I finished 4 whole books during my reading marathon, and then yesterday I only read half a book. I wonder how long I could keep up a pace of 3 books per day, though as my sister pointed out this would be tough to do while reading big books like War and Peace. It is tempting to try out this long distance reading challenge in February, which has the advantage of being a shorter month. I won’t read so fast that I can’t enjoy what I read, and I consider blogging about books and looking up background images and info on Pinterest and elsewhere to be part of reading a book, so even during a long reading marathon, I will still be reading with my computer handy, and not just racing through books. The real trick is finding ways to keep the cat entertained long enough to read more than 5 pages at a sitting. Solve that problem and I could be reading 4-5 books per day every day.
In addition to My Quest for the Yeti and Raise the Titanic!, which I wrote about earlier, I also finished Lavender Lies, by Susan Wittig Albert, and The Omega Theory, by Mark Alpert. All of these four books are from the first shelves of their sections at my local public library, and count towards my Read Your Library reading challenge as well. The book I am now reading, The Outlander, by Gil Adamson, is also a book checked out for that challenge.

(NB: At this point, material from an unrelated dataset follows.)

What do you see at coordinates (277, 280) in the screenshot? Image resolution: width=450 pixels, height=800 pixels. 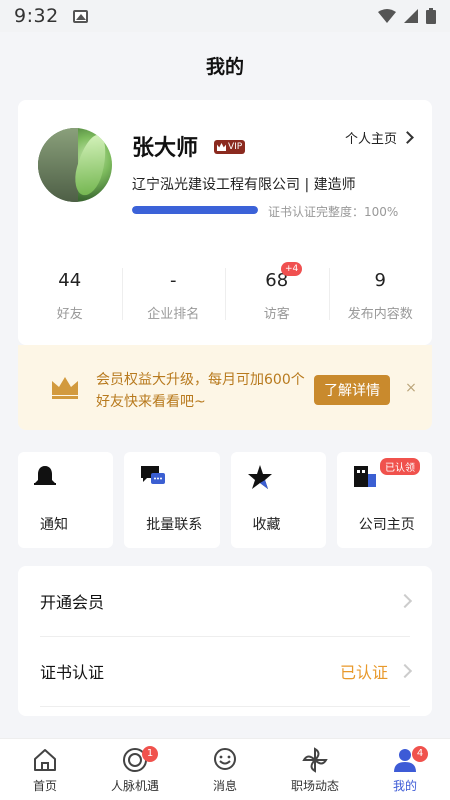 I see `stat-value: 68` at bounding box center [277, 280].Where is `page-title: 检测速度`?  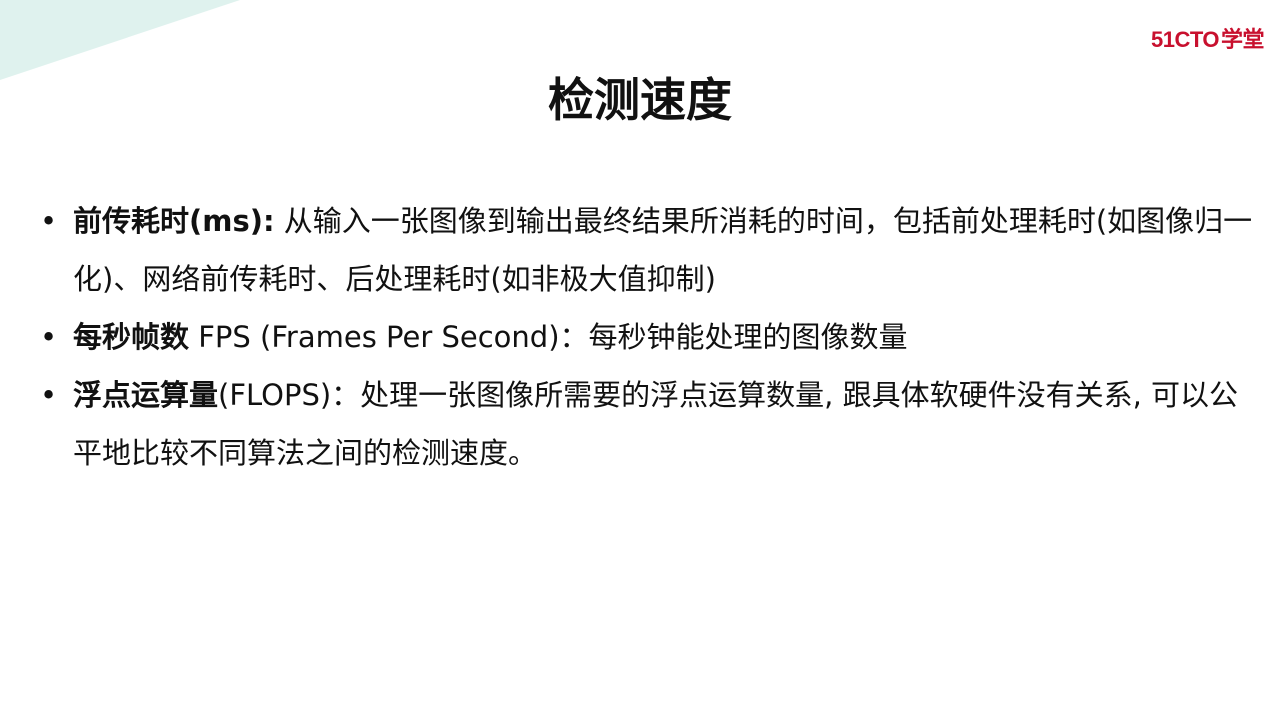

I like the Darling Dahlias series better- I had a hard time at first working out where this story was taking place (they’re in a small town in Texas). I am also not a wedding person, so a story set around a wedding was not really my idea of fun. At least there were characters who might sympathize with my perspective. I liked the plot, a murder mystery whose details I won’t spoil here, but I did have the mystery worked out correctly by about half-way through the book. I like feeling clever, but in this case it felt more like the characters were being dense, because they had enough information to solve the case when I did, and they needed a lot more time to work it out.

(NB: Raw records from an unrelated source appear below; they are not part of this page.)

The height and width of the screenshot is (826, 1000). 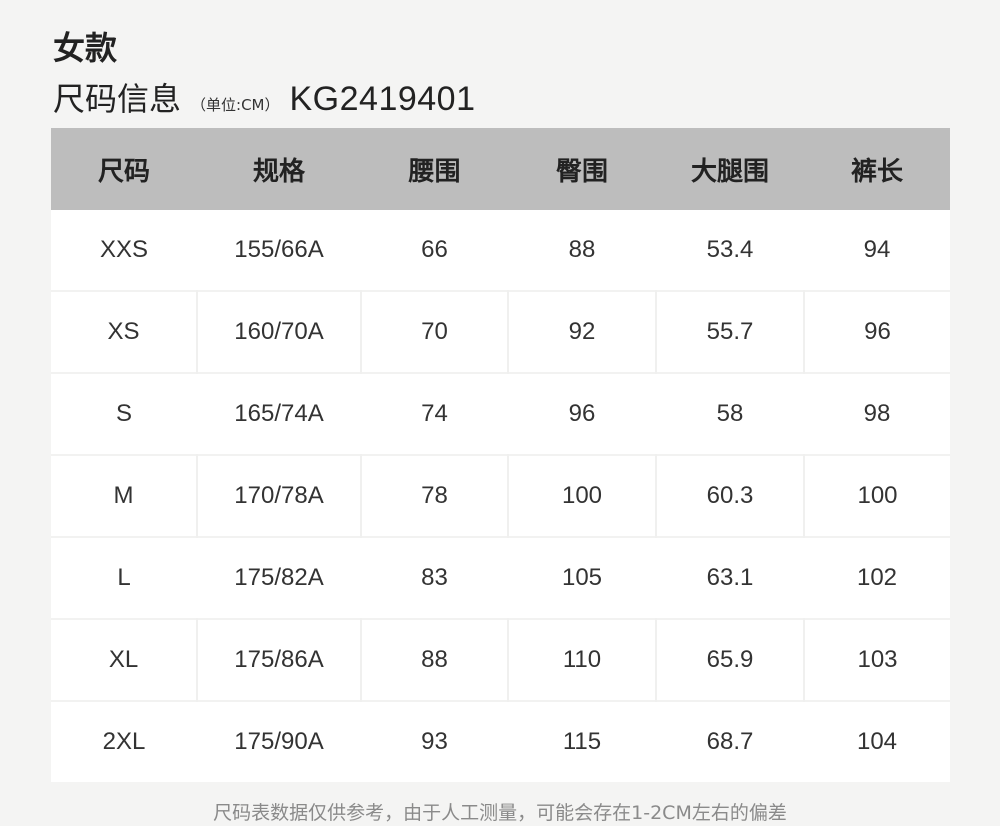 I want to click on table-row: L 175/82A 83 105 63.1 102, so click(x=500, y=578).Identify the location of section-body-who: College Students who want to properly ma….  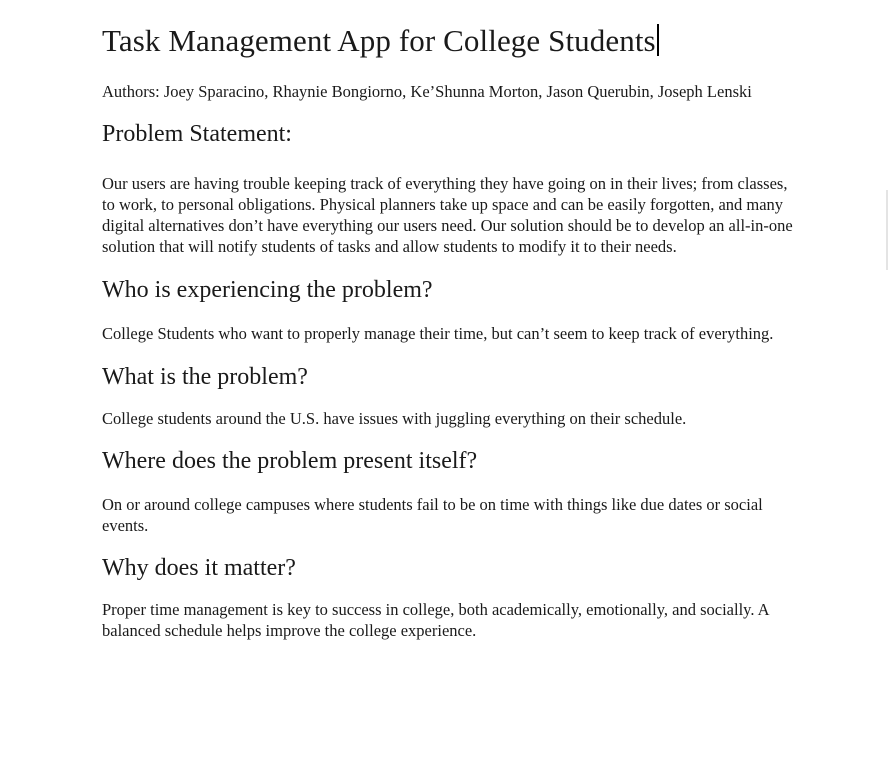
(452, 334).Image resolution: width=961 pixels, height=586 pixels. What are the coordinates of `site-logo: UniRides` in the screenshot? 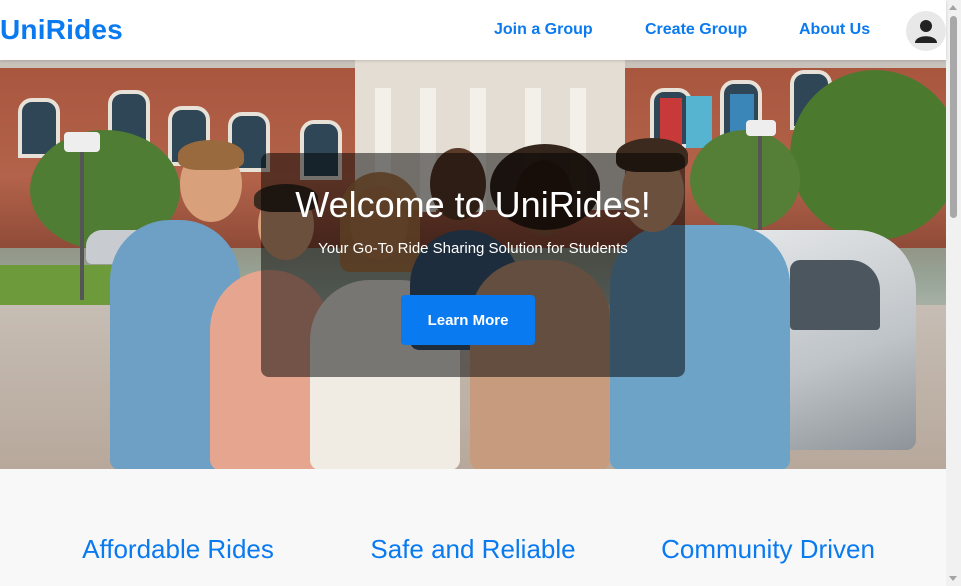 It's located at (62, 30).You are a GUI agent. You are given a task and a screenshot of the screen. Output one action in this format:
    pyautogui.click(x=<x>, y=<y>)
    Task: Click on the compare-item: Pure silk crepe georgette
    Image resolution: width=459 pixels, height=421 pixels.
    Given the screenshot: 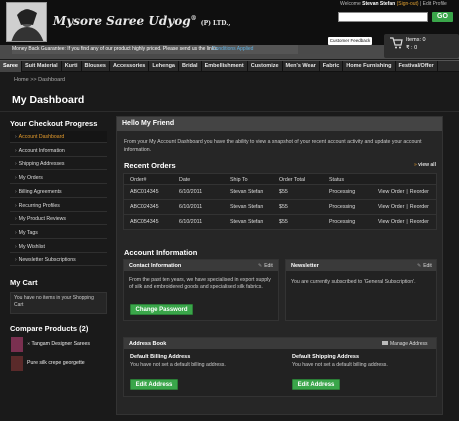 What is the action you would take?
    pyautogui.click(x=60, y=364)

As with the other books I’ve read by this author, this book included more than just the murder mystery. This novel starts out with a recipe for pecan cookies, and ends with a bunch of recipes for foods and other stuff using lavender, along with brief notes about growing your own lavender. I am tempted to try growing some this year.

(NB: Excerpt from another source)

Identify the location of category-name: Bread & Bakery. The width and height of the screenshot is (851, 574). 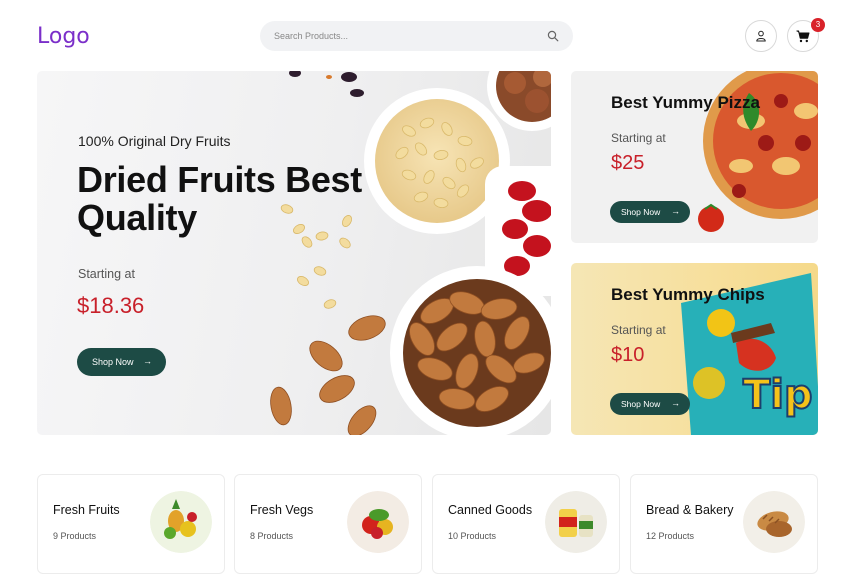
(690, 510).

I thought the writing was a bit unpolished and flat for the first 80 pages or so, which made it tough getting into the story. I found the conclusion awfully sappy and awkward, too, actually, but the middle was good. Once the action started picking up, Alpert could get into the quantum physics stuff he really wanted to be writing about, and I liked this stuff a lot. The Omega Theory is an example of a book written as a vehicle for publishing the author’s favorite geeky science theories. In this story, an autistic boy has memorized the full set of equations for a ‘unified theory’ that completely describes the building blocks of the universe. Somehow, the bad guys can use this set of equations to destroy the universe. One must suspend disbelief a bit to accept this threat as plausible, but it kinda works. I’d have read another book during my readathon, maybe, if I had not gotten distracted with explaining my own pet theory of the structure of the universe to my cat. (In my theory, the whole universe is made up of waves, and where they intersect or overlap you get patterns of interference that we perceive as matter and energy. It gets a bit more complicated than that, but not by much, and it makes some sense that one might cause a particular vibration that could shock the whole system.)
Now I am finishing one of the books I checked out from the library yesterday, The Outlander, in which a woman who killed her husband escapes and is on the run, heading west through Canada in the early 1900’s. So far it’s pretty good.
What are you reading? Have you read any of the books or authors I’ve mentioned in this post?